Все размещены по рангам. Сологуб восседает, а не просто сидит, на кресле с высокой прямой спинкой. Рядом с Сологубом, на венском стуле, его жена Анастасия Николаевна Чеботаревская, маленькая, смуглая, вечно встревоженная — чаще всего без всякого основания. Но сейчас ее тревога вполне обоснована. Скоро-скоро, через несколько дней, они наконец вырвутся за границу. И начнут новую жизнь. Для того, чтобы скорее вырваться из «этого ада», они с Федором Кузьмичем и явились в Москву. Хлопоты увенчались успехом. Завтра же они с Федором Кузьмичем вернутся в Петербург и будут готовиться к отъезду.
Сколько ей еще предстоит тревог и волнений! И она нервно поводя плечами, ежится и щурится, куря папиросу за папиросой. Да, тревог и волнений предстоит столько, что она не выдержит их бурного натиска и в день, когда наконец будет получено разрешение на выезд в «заграничный рай», выбежит из дома без шляпы и побежит стремглав к Тучкову мосту.

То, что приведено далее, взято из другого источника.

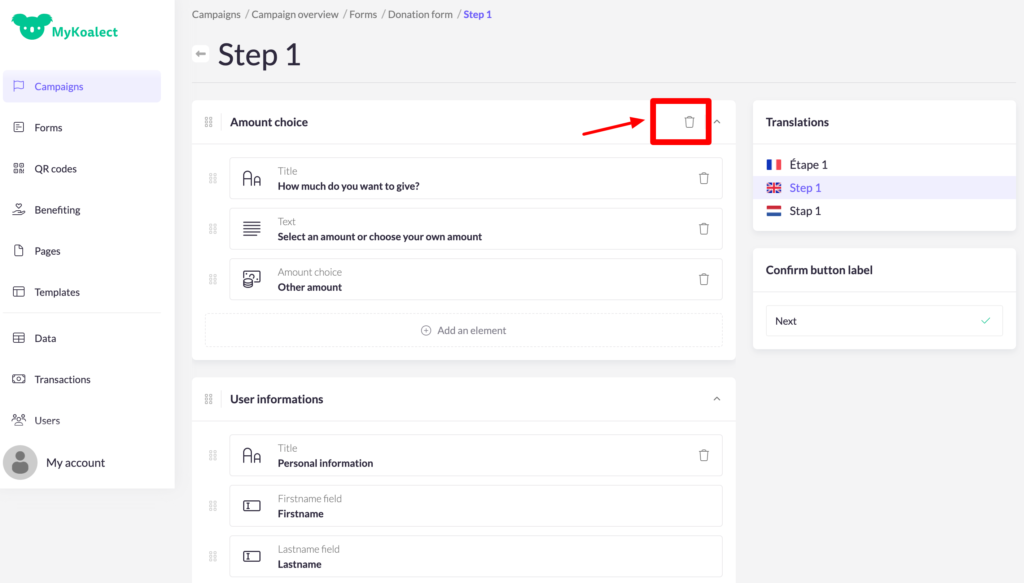Open Donation form breadcrumb link
Image resolution: width=1024 pixels, height=583 pixels.
(x=421, y=15)
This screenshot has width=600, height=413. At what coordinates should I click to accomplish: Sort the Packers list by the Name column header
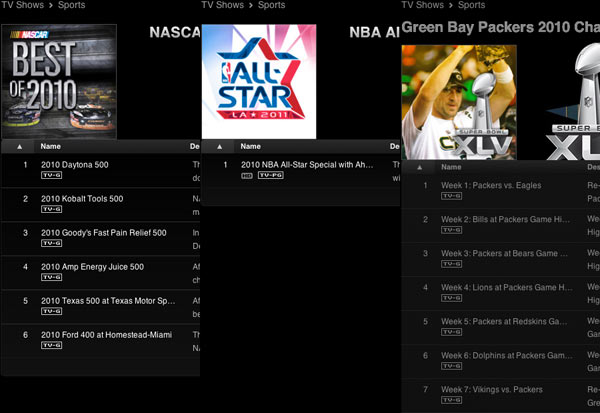450,167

Там, постояв в задумчивости, будто решая вопрос: куда же теперь идти? Что теперь делать? — она вдруг широко взмахнет руками и бросится с моста в Неву.

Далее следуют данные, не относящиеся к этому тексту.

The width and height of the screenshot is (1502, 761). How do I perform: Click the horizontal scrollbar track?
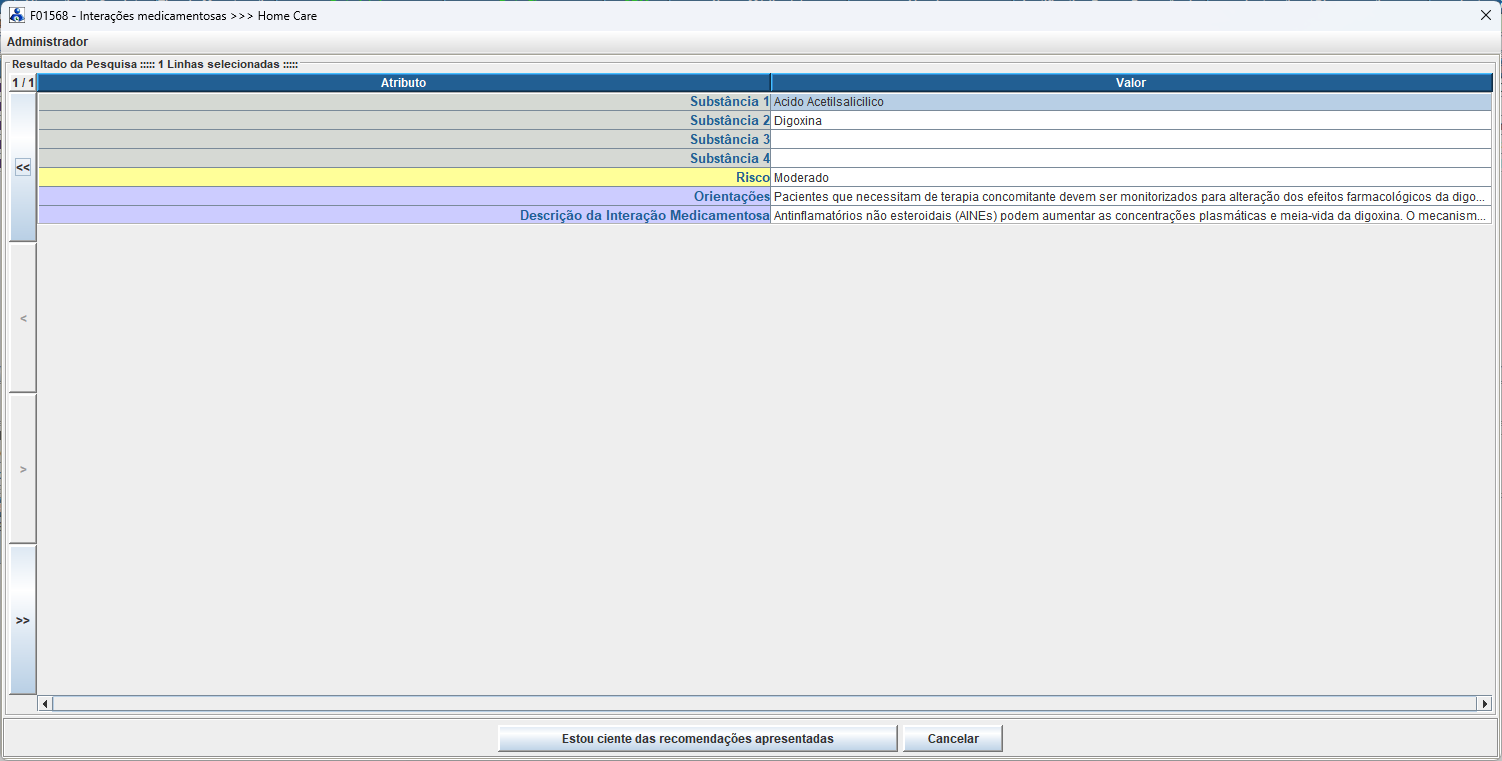(764, 704)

Но все это произойдет через несколько недель.
После того, как умрет Блок и будет расстрелян Гумилев.
Пока же Гумилев, веселый и загорелый, каждым словом и жестом подчеркивает свое почтительнейшее отношение к Сологубу.
Гумилев сидит на некрашеной табуретке. Сам хозяин без пиджака, в неестественно белой по тем временам рубашке, пристроился на углу большого кухонного стола. Мне досталась скамеечка, с которой я и смотрю на Сологуба снизу вверх — вся внимание и слух.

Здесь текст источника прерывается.